Charles Koch comes out against special interest groups. LOL!
He looks a little bit like your favorite grad school philosophy professor. He’s got a full head of gray hair, a strong, guileless smile, and socks that don’t quite match. He’s been married for 40 years and seems like a family man, deeply devoted to the ideals instilled in him by his father. He talks about hard work and good jobs and fighting against the powers that be. No, I’m not talking about the produce buyer at the Park Slope Co-Op. I’m talking about Charles Koch.
During a rare interview on CBS Sunday Morning, Charles Koch, the sixth richest man in America, tried extremely hard to win your sympathy. Speaking with reporter Anthony Mason, the billionaire industrialist emphasized his dedication to democracy and the political process. “To get rid of these special interests,” Koch said, “that’s the whole thing that drives me.”
Mason, showing immense willpower, didn’t even roll his eyes. “Do you think it’s good for the political system that so much what’s called ‘dark money’ is flowing into the process now?,” he asked Koch.

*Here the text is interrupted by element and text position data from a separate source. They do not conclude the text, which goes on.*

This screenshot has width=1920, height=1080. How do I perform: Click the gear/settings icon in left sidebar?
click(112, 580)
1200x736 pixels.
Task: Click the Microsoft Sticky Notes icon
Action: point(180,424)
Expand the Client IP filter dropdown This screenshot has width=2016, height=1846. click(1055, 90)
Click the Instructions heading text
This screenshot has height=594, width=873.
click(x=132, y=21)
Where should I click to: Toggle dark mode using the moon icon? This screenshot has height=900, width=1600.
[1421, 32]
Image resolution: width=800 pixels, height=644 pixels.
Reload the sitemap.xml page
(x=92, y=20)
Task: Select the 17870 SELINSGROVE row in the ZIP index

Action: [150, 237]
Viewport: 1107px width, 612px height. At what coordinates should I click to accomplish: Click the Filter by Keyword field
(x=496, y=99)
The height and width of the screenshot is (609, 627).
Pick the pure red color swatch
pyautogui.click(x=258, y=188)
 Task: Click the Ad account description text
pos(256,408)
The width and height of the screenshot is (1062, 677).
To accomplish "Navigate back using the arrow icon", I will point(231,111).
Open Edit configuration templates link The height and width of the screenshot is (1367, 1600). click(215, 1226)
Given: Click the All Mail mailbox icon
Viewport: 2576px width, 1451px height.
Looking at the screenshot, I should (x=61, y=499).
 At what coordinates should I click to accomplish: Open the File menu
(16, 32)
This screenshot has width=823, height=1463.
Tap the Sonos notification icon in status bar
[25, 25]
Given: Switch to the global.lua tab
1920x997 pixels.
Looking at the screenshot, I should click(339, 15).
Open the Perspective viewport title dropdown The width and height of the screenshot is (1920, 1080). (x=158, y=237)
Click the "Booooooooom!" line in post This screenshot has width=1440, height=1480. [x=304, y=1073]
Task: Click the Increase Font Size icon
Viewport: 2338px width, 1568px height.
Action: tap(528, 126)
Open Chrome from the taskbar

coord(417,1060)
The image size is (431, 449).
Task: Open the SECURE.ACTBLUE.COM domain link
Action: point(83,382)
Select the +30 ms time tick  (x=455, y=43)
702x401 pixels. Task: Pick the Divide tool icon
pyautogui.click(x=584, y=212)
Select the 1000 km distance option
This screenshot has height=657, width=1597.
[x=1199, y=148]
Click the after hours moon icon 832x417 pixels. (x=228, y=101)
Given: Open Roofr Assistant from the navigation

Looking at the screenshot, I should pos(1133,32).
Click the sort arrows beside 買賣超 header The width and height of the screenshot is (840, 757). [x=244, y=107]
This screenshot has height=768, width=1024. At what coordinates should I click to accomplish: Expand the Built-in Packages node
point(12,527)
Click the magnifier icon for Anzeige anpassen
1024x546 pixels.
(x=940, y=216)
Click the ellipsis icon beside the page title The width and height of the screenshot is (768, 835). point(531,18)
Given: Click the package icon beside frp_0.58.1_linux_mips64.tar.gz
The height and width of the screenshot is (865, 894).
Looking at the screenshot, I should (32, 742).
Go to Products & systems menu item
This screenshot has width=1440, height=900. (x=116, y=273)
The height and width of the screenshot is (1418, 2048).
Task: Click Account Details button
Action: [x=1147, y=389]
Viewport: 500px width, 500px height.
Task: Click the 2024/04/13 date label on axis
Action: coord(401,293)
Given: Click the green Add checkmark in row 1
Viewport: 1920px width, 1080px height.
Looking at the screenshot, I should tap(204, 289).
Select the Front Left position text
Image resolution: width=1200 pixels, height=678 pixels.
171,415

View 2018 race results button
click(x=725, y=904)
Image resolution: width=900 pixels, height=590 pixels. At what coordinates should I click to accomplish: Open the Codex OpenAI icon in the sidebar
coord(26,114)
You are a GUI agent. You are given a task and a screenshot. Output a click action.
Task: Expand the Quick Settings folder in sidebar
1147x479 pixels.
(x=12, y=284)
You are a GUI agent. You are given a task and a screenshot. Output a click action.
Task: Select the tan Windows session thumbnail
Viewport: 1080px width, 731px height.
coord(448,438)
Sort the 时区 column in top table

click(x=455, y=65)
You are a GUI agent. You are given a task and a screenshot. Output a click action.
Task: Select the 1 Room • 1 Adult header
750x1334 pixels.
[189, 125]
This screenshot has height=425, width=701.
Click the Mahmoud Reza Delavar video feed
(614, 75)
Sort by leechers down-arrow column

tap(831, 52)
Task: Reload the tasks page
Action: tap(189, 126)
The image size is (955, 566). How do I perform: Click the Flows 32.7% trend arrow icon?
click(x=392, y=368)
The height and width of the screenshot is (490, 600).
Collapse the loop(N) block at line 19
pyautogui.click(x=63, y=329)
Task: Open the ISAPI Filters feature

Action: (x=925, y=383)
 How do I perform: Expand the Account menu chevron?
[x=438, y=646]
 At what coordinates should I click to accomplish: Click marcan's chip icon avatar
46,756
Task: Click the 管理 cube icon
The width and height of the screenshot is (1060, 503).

“First of all, what I give isn’t dark,” said Koch. “What I give politically, that’s all reported. It’s either to PACs or to candidates. And what I give to my foundations is all public information.”
HA! The reason PACs exist in the first place is to funnel money to political campaigns without disclosing where it comes from, and Koch, according to CBS, will spend some $300 million on the 2016 campaign. THREE HUNDRED MILLION!!! The Koch brothers’ spending rivals that of the Republican National Committee, and much of it will be funneled through tax exempt PACs and advocacy groups.
“But do you think it’s healthy for the system that so much money is coming out of a relatively small group of people?,” Mason asked the very rich man.
“Listen, if I didn’t think it was healthy or fair, I wouldn’t do it,” Koch replied. “Because what we’re after is to fight against special interests.”
Hmmm. That seems curious considering the Kochs are special interests. And unless you too are a billionaire industrialist, their interests probably go against yours. They have attacked clean energy, climate action, and environmental regulations, and paid bribes to win contracts. On Keystone alone, they stand to make $100 billion if the pipeline is approved. Yes, billion. And that, folks, is what you call a “special interest.”
But Charles Koch doesn’t want you to see him as just another billionaire oligarch shopping for a president to call his own. He wants you to see him as human — as a victim, even. “I get a lot of death threats,” Koch told Mason. “I’m now on al-Qaeda’s hit list, too. So that’s really getting into the big time. Gets pretty scary.”
Much like the prospect of a Koch-backed president winning the election. Alas Koch is undeterred by death threats. “I decided long ago, I’d rather die for something than live for nothing,” he said on CBS Sunday Morning. Well, at least there’s one thing we can agree on — we’d rather you die for something too, Mr. Koch. Anything, really, at all.